Task status and node progress

GET /workflows/{workflow_id}/tasks/{task_id} returns:

{
  "id": 1001,
  "status": "in_progress",
  "node_summary": { "total": 5, "finished": 2, "in_progress": 1, "pending": 2 },
  "created_at": "2026-03-30T12:00:00Z",
  "updated_at": "2026-03-30T12:05:00Z"
}
  • status is one of pending, in_progress, finished, failed, paused, escalated, quarantined.
  • node_summary collapses the many internal node statuses into three buckets:
    • finishedfinished nodes.
    • in_progressavailable, claimed, submitted, escalated, quarantined.
    • pendingpending, deferred.
  • Nodes with status na are excluded from all counts, including total.
  • Tasks are always scoped to the workflow_id in the path. A task_id that exists in a different workflow (even in the same org) returns 404.

This same payload (per task) is what populates the tasks[] array in the list endpoint.
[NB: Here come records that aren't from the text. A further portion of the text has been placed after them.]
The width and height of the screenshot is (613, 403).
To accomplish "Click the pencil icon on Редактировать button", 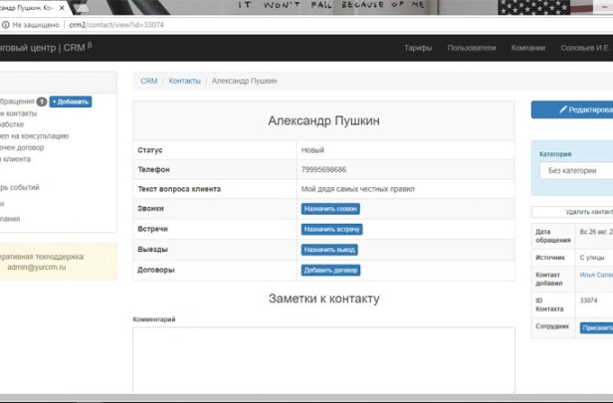I will click(x=563, y=109).
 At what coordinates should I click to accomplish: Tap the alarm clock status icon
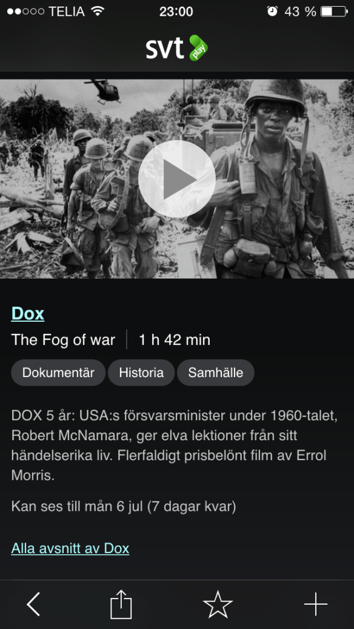272,11
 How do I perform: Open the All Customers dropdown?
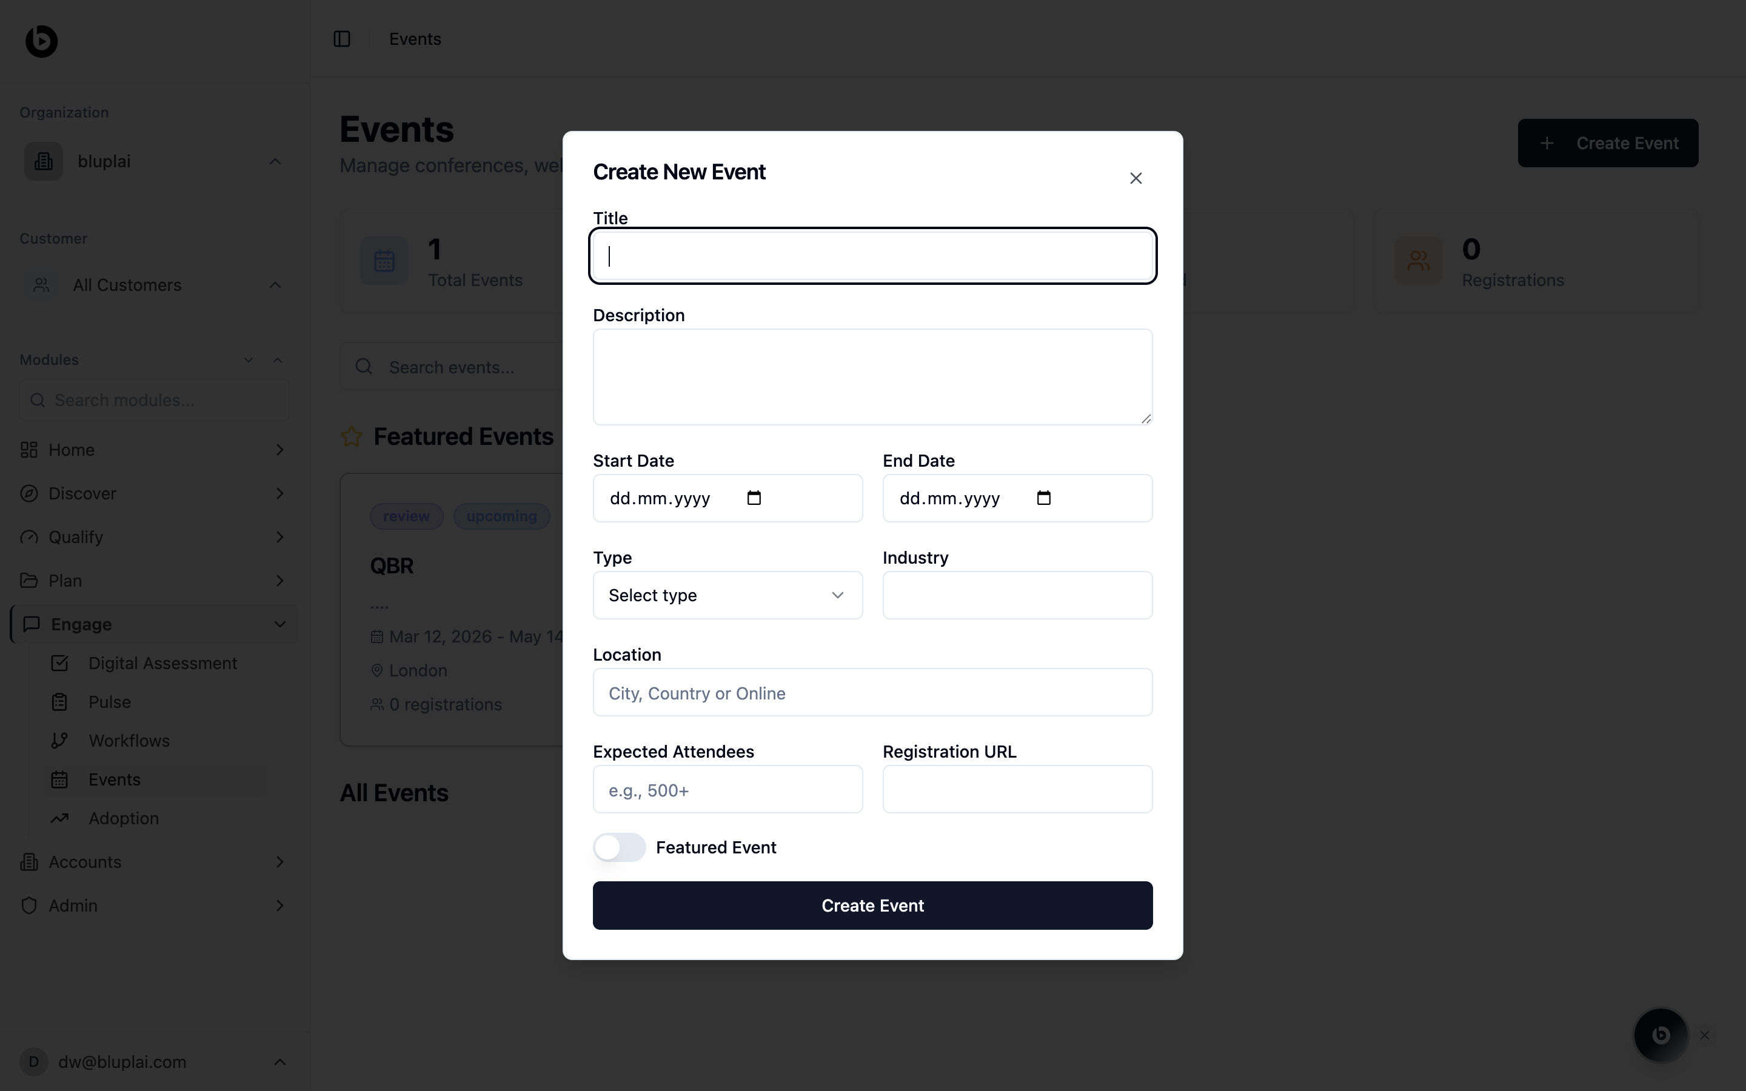click(x=154, y=285)
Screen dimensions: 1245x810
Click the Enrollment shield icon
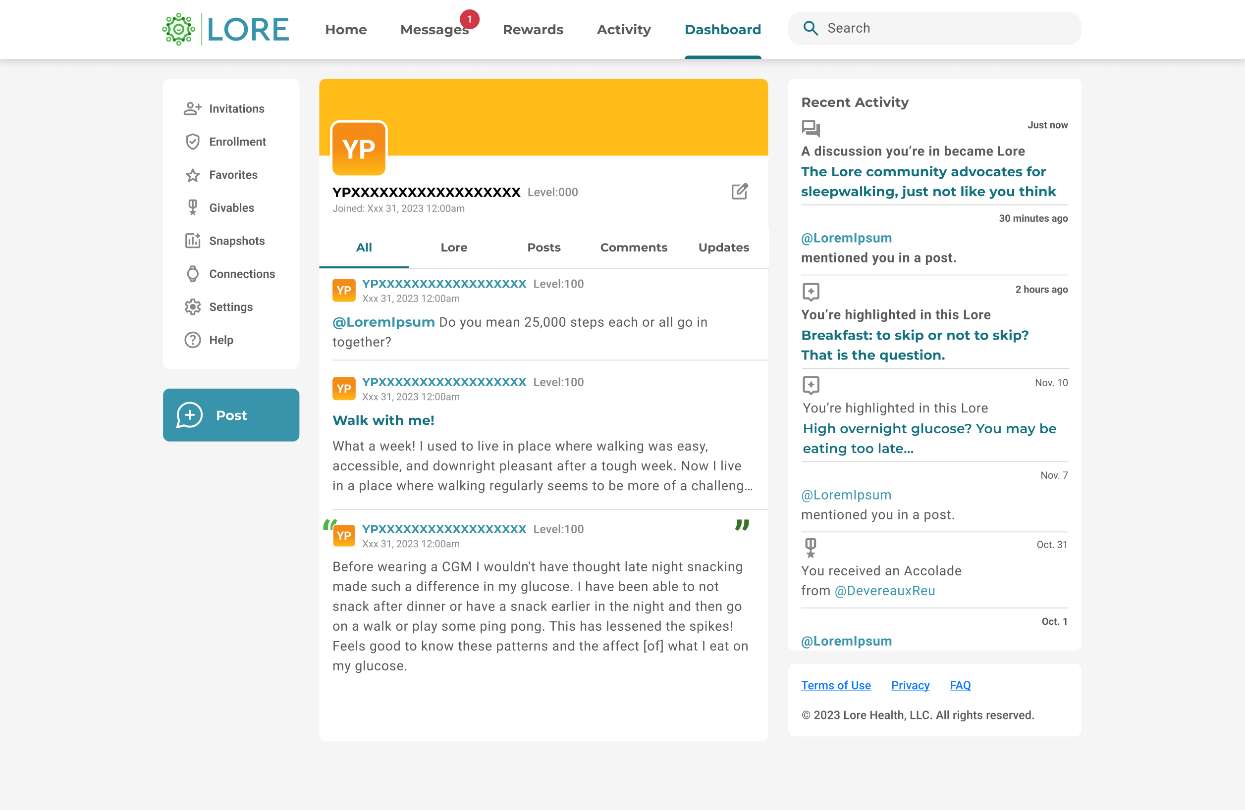[193, 141]

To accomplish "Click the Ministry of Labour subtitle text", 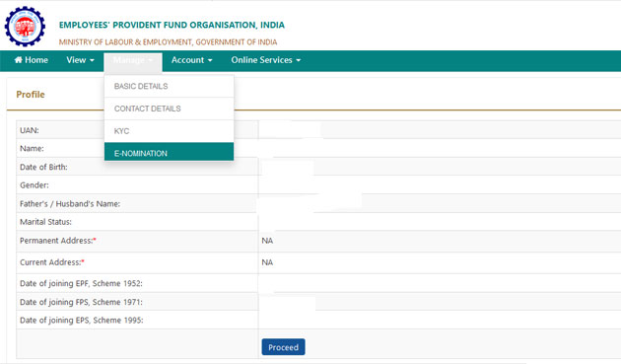I will pos(168,42).
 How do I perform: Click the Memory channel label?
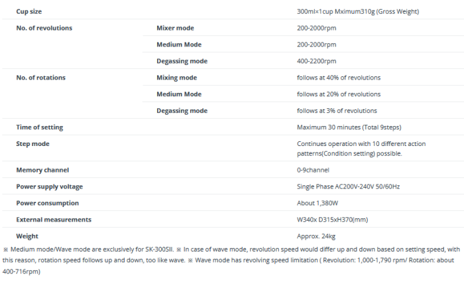[42, 170]
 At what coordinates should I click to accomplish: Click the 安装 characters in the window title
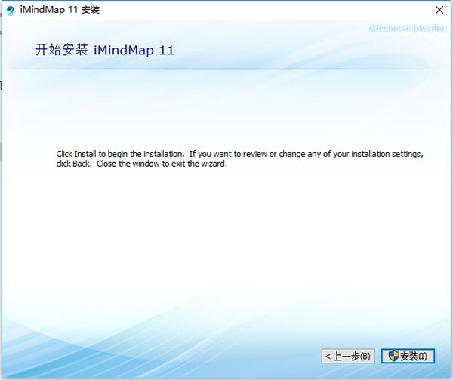coord(91,10)
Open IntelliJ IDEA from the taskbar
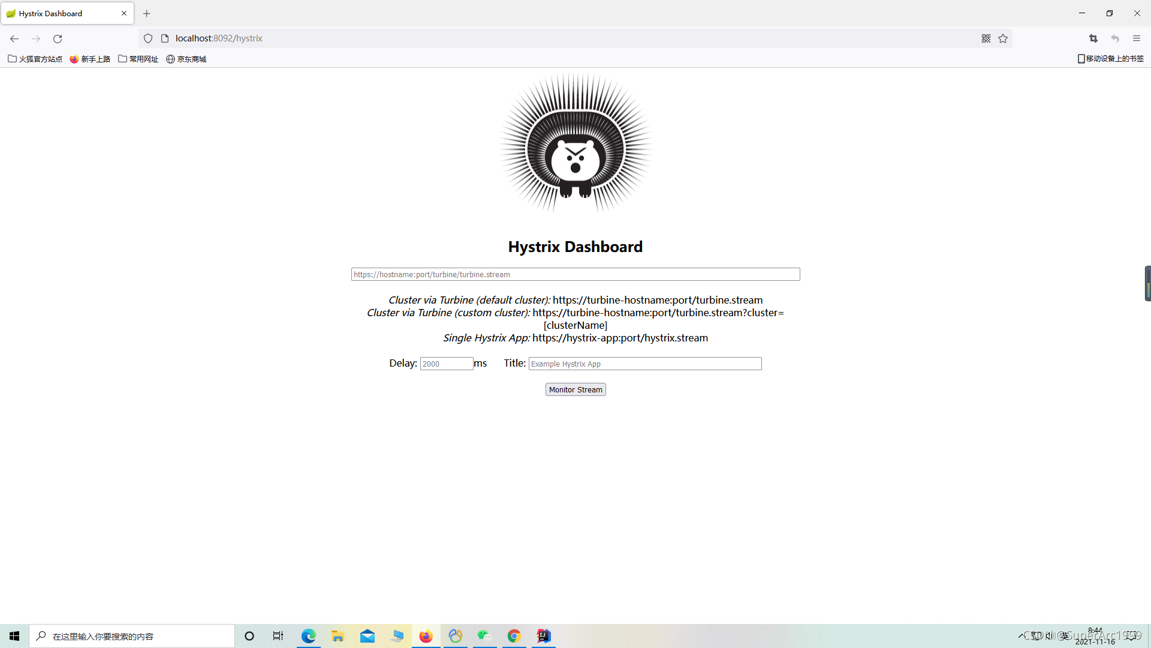 (544, 636)
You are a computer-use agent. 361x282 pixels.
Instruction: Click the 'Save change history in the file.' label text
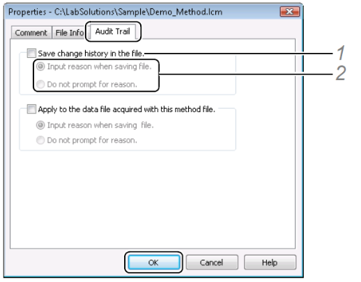coord(91,54)
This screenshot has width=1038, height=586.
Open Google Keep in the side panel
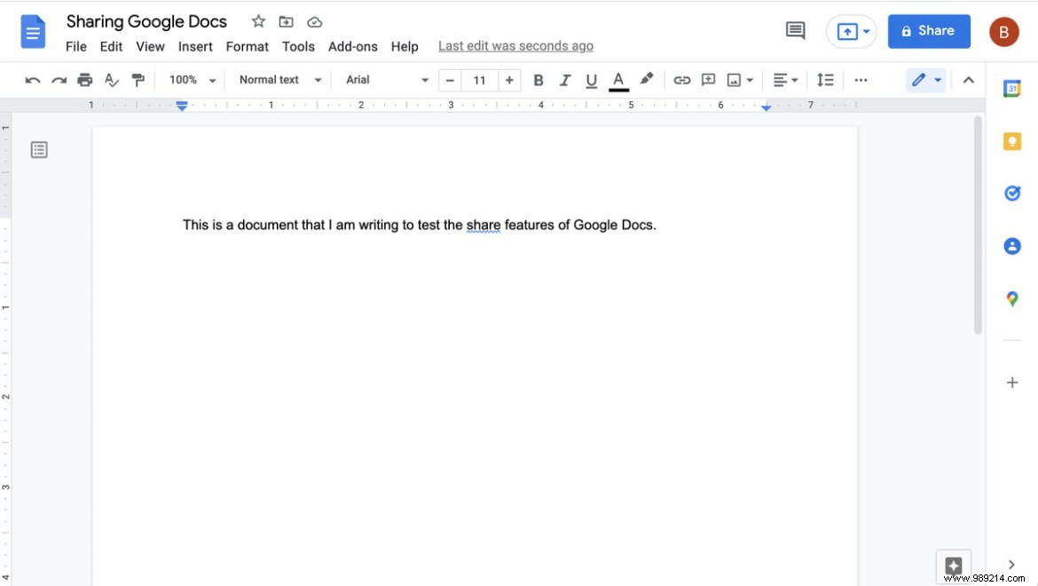1012,140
Verifying your integration

  1. GET /health without a key — expect {"status": "ok"}.
  2. GET /workflows/{workflow_id} with your key — expect the workflow name and status. A 404 here means the key is not scoped to that workflow's org, or the workflow ID is wrong.
  3. GET /workflows/{workflow_id}/schema — confirm the field name values match what your integration sends.
  4. Create a single task with POST /tasks and then GET /tasks/{task_id} with the returned ID. The task should appear in the Data Explorer tab for the workflow in the UI.